When all map tasks and reduce tasks have been completed, the master wakes up the user program. At this point, the MapReduce call in the user program returns back to the user code.

After successful completion, the output of the MapReduce execution is available in the R output files.

2.2.2 Hadoop Distributed File System (HDFS):

Hadoop Distributed File System is a portable, scalable and distributed file system. It is written in Java for the Hadoop framework. HDFS cluster is made up of cluster of datanode. and each node in hadoop has single namenode. Every datanode has blocks of data on the network using a block protocol specific to HDFS. As file system is on the network it uses TCP/IP layer for the communication and clients use RPC to communicate between each other. Each node does not need to have a datanode present in it. HDFS stores large files with the size multiple of 64MB, across multiple machines. By replicating the data across multiple hosts it achieves reliability, and it does not need RAID on the host server. Data is stored on 3 nodes, 2 of them are stored on the same rack and 1 on different rack. Default replication value used for storing is 3. Data rebalancing, moving copies of data and keeping high replication of data is achieved by communicating between the nodes.

HDFS has high-availability capabilities. It allows the main metadata server to be manually as well as automatically failed over to a backup in the event of failure. The file system has a Secondary Namenode, which connects with the Primary Namenode to build snapshots of Primary Namenode’s directory information.
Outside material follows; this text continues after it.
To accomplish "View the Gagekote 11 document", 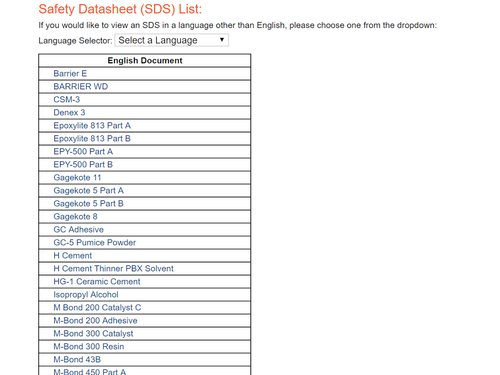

These snapshots are then stored in local or remote directories. These snapshots are then used to restart a failed primary name node. This eliminates replaying the entire file system action. This can be a bottleneck for accessing huge amount of small files as namenode is the only single point for storage and management of metadata. HDFS Federation helps in serving multiple namespaces by separate Namenodes .
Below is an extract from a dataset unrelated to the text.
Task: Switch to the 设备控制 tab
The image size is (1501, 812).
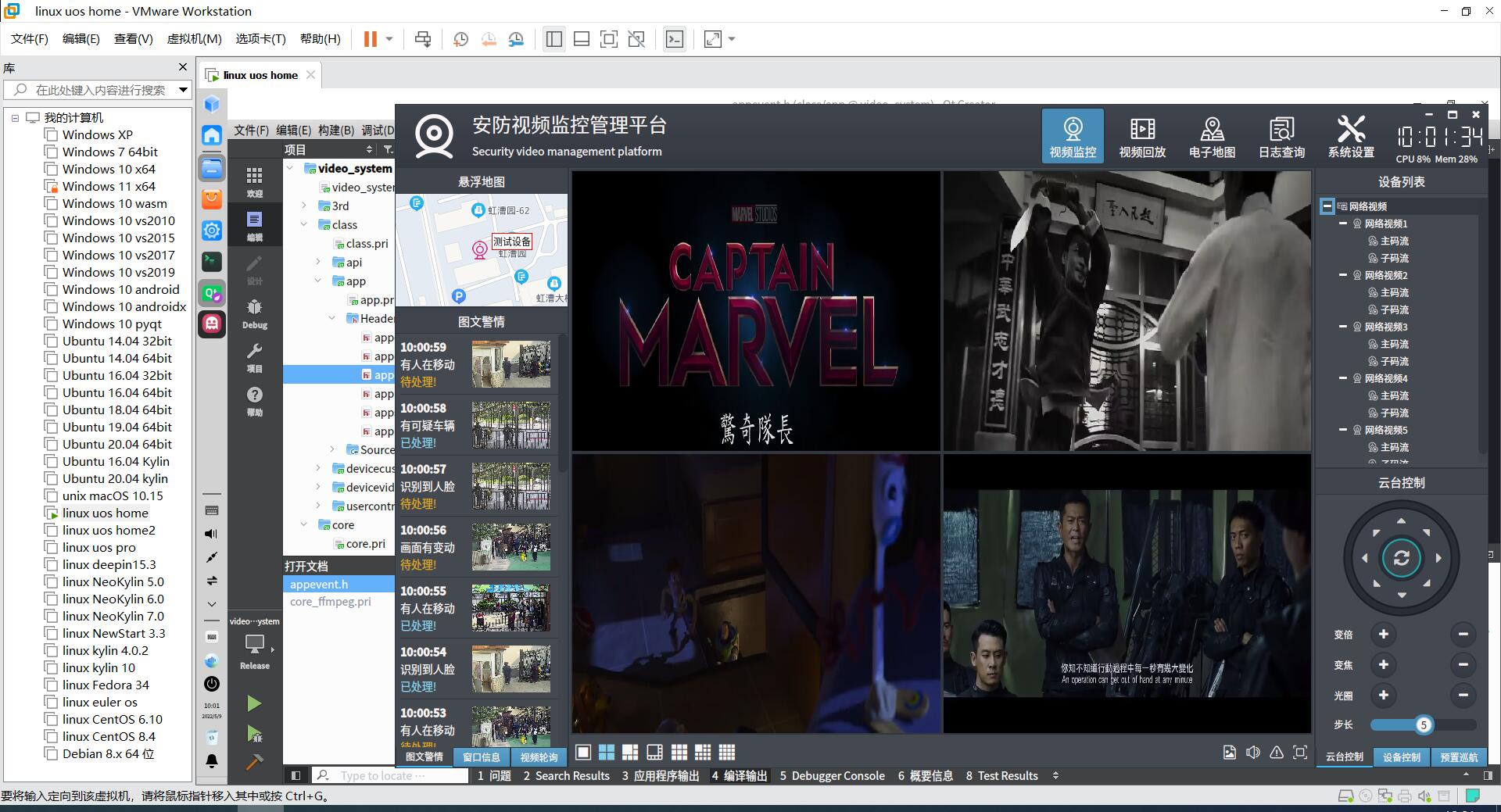Action: click(1401, 757)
The main advantage of HDFS is communication between job tracker and task tracker regarding data. By knowing the data location jobtracker assign map or reduce jobs to task trackers. let’s say, if node P has data (l,m,n) and node Q has data (a,b,c). Job tracker will assign node Q to do map or reduce task on a, b, c and node P will be assigned to do map reduce on l, m, n. This help reduce the unanted traffic on the network.

Figure 3: HDFS Architecture (Source: http://hadoop.apache.org/docs/r0.20.2/images/hdfsarchitecture.gif)

2.3 NoSQL Ecosystem

NoSQL is a non-relational database management systems which is different form the traditional relational database management systems in significant ways. NoSQL systems are designed for distributed data stores which require large scale data storage, are schema-less and scale horizontally. Relational databases rely upon very hard-and-fast, structured rules to govern transactions. These rules are encoded in the ACID model which requires that the database must always preserve atomicity, consistency, isolation and durability in each database transaction. The NoSQL databases follow the BASE model which offers three loose guidelines: basic availability, soft state and eventual consistency.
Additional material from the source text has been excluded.